I was roping the dummy before the National Finals, with that thought in mind, and started concentrating on using a light grip on my rope. Mentally, you can try to relax and even convince yourself that you are – but, you can never fake your horse out. If you can learn to be relaxed and loose with your rope and then fine-tune it with your fingers, that has a way of transferring it through your body to your legs, which is exactly what your horse reads. Being nervous and tight, even subconsciously, causes your horse to be nervous, anticipate and makes it hard for him to stand still.

Being in control and focused is the key to performing at your peak. When you get nervous your heart beats faster, you don’t breathe as well and you won’t perform as well. I don’t know anyone who gets nervous when they practice. Controlling your nerves is essential to peak performance. Most people don’t realize that it starts with your rope and your grip is your connection to your rope. Which, in turn, makes your contact with your rope, or your hand, the most important part of your roping.

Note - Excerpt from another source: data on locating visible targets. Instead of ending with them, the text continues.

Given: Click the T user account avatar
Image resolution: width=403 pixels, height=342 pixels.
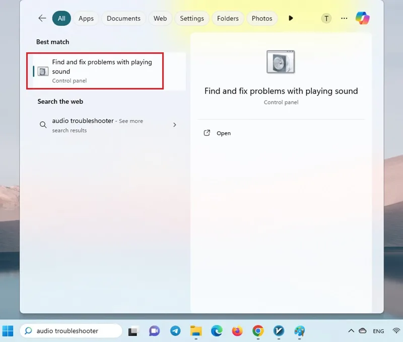Looking at the screenshot, I should click(326, 19).
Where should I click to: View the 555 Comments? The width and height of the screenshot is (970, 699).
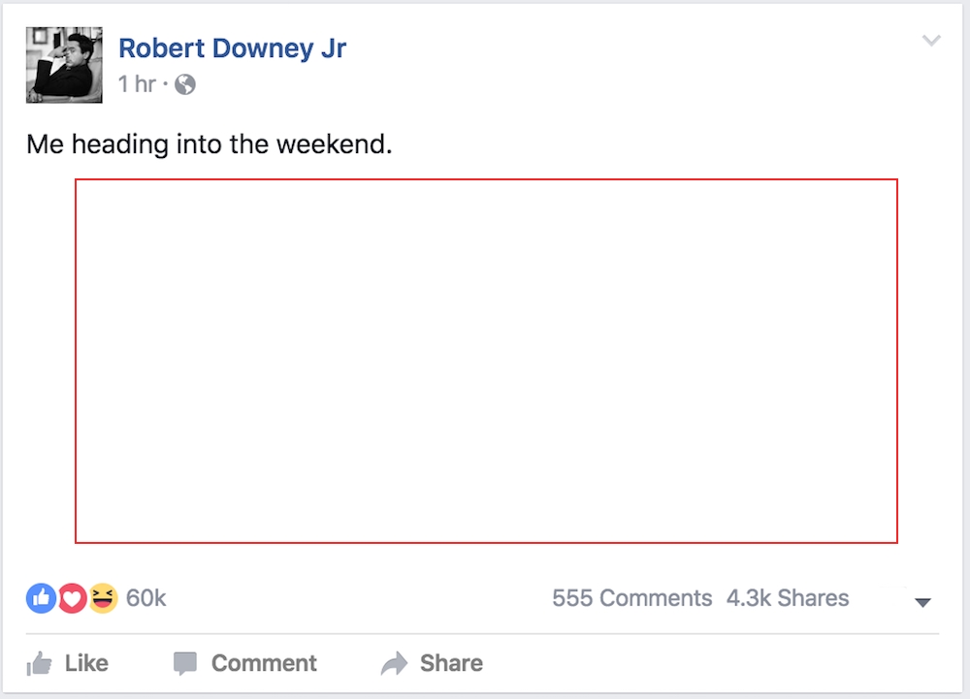(631, 598)
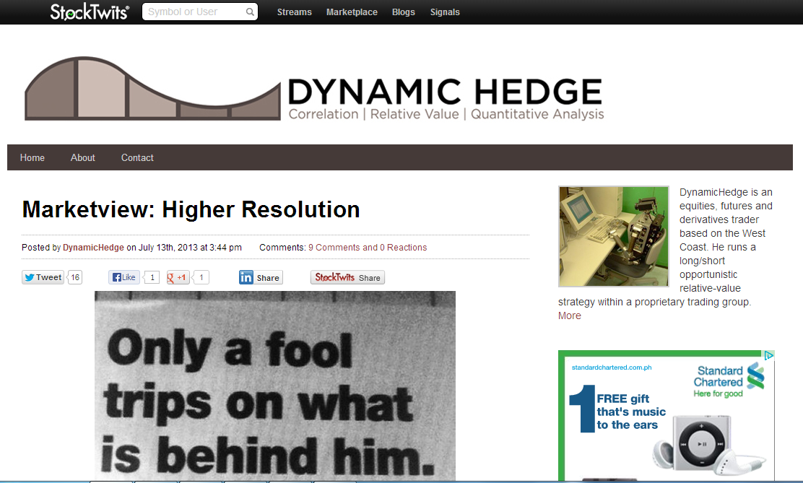Click the search magnifier icon

250,12
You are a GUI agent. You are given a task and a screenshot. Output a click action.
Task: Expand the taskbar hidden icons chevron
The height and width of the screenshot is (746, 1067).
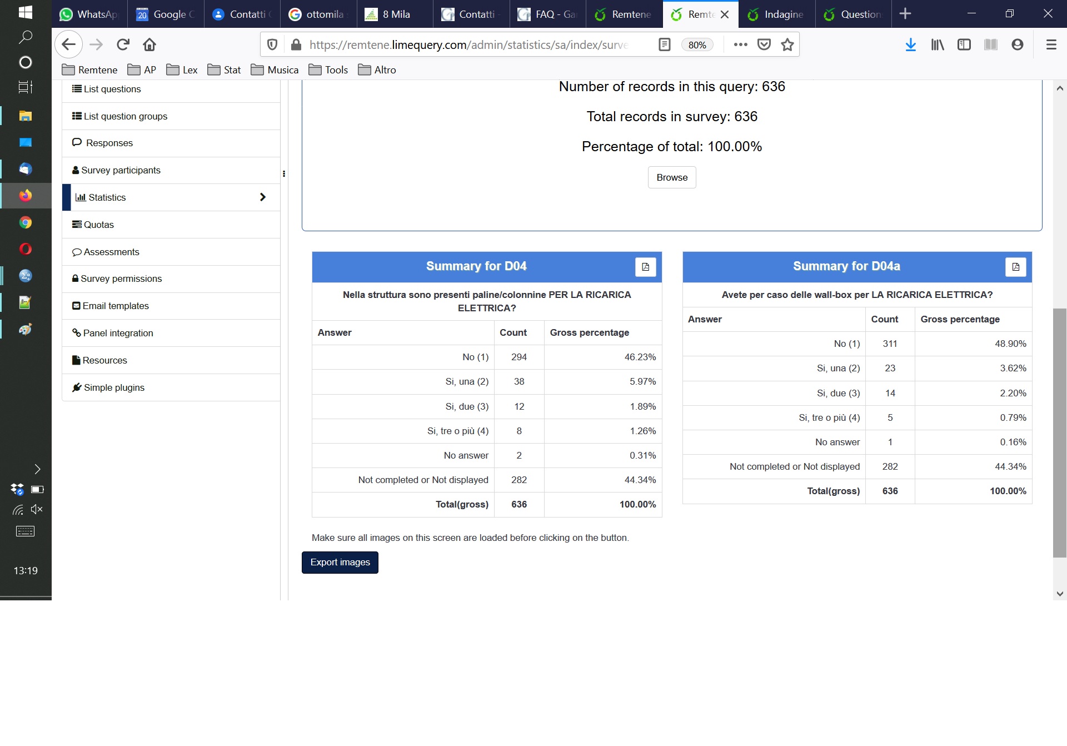pyautogui.click(x=37, y=469)
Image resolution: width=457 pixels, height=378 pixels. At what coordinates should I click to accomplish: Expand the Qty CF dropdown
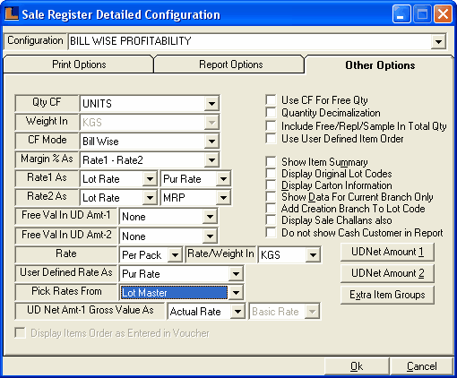coord(211,104)
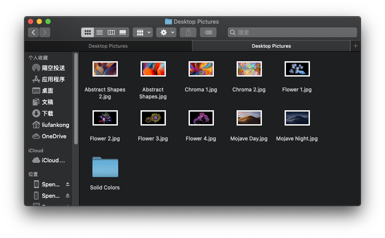Image resolution: width=385 pixels, height=238 pixels.
Task: Select the Mojave Day.jpg thumbnail
Action: 249,118
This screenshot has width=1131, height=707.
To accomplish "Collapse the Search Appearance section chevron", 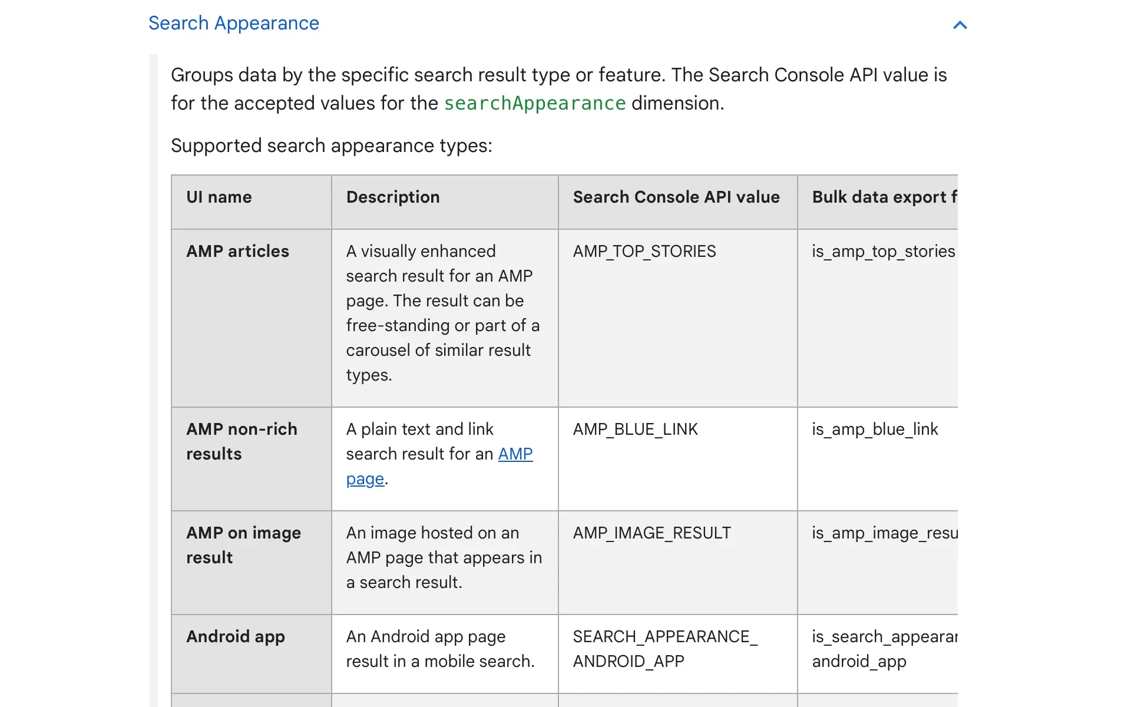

I look back on my best NFR, to the 5th round, when the barrier caught my rope. Because I had a fairly loose grip on it, the barrier only succeeded in pulling the spoke from my hand – enabling me to grab it back and in one swing be back in position to rope. If I’d had a tight grip on my rope, it’s likely that I would have lost my rope entirely and possibly pulled my shoulder out of socket.

When you grip down on the rope in your hand, you’re squeezing the rope rather than loosening up. Try to relax your hand and feel the rope with your fingertips. Instead of choking your rope, you should lightly manipulate it. How tight you hold your rope is how tight your horse perceives you to be and he will react accordingly.